• _Problem statement_
Copy out the lines from the one containing "Toggle the rebellion legend label" through the one containing "point(1067,476)", replacing "click action" with "tap action" and keeping everything else the same. Leave the pictures out of your answer.

• _Given information_
»»
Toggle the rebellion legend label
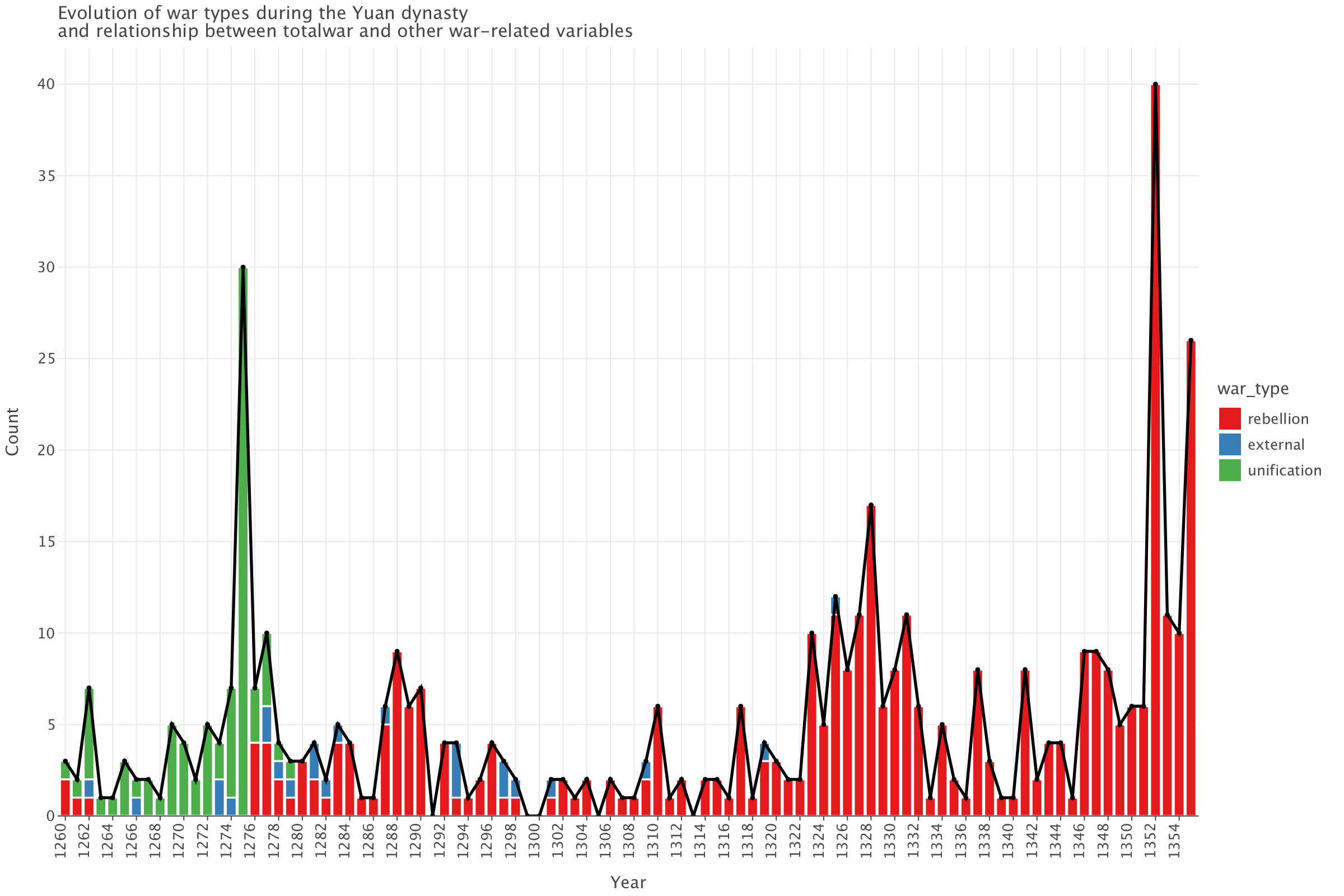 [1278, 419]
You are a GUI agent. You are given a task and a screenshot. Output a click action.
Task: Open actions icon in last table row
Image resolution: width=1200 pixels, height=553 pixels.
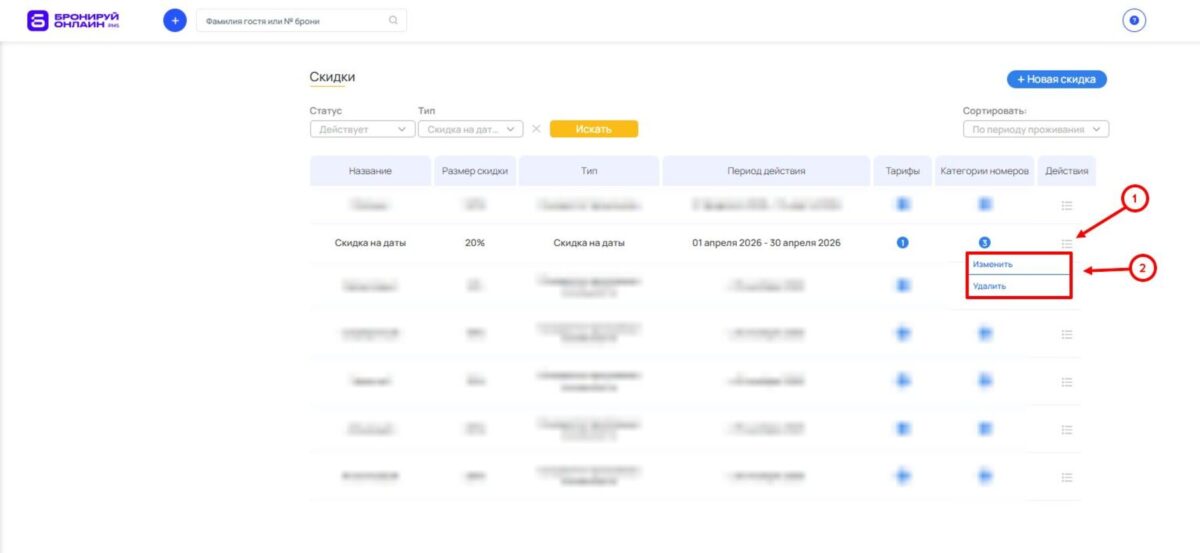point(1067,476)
««
»»
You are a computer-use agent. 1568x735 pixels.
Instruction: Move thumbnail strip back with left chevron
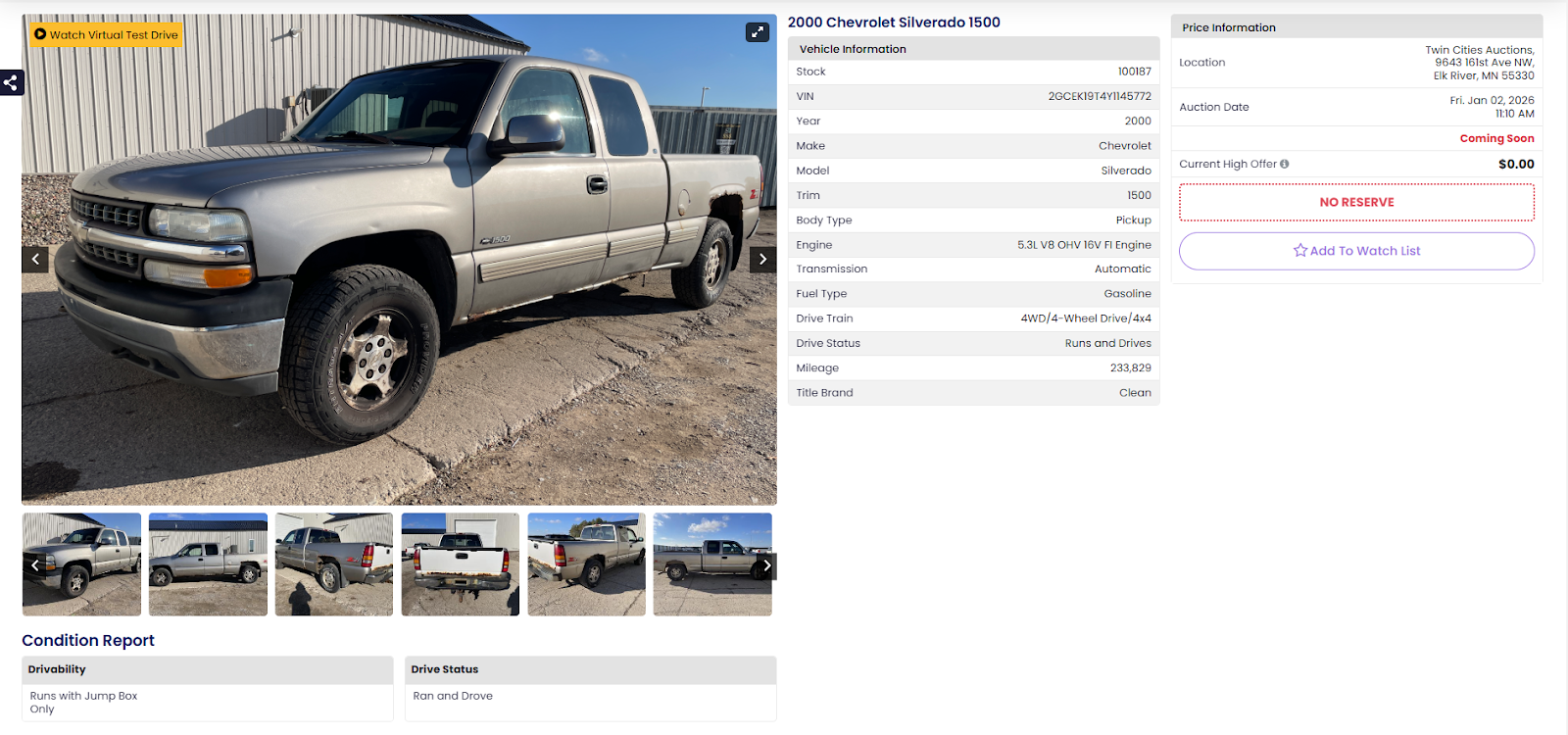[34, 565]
««
• _Task response_
Toggle the rebellion legend label
 [1278, 419]
You are a GUI agent. You are given a task and a screenshot. Output a tap action.
Task: Open actions icon in last table row
Image resolution: width=1200 pixels, height=553 pixels.
point(1067,476)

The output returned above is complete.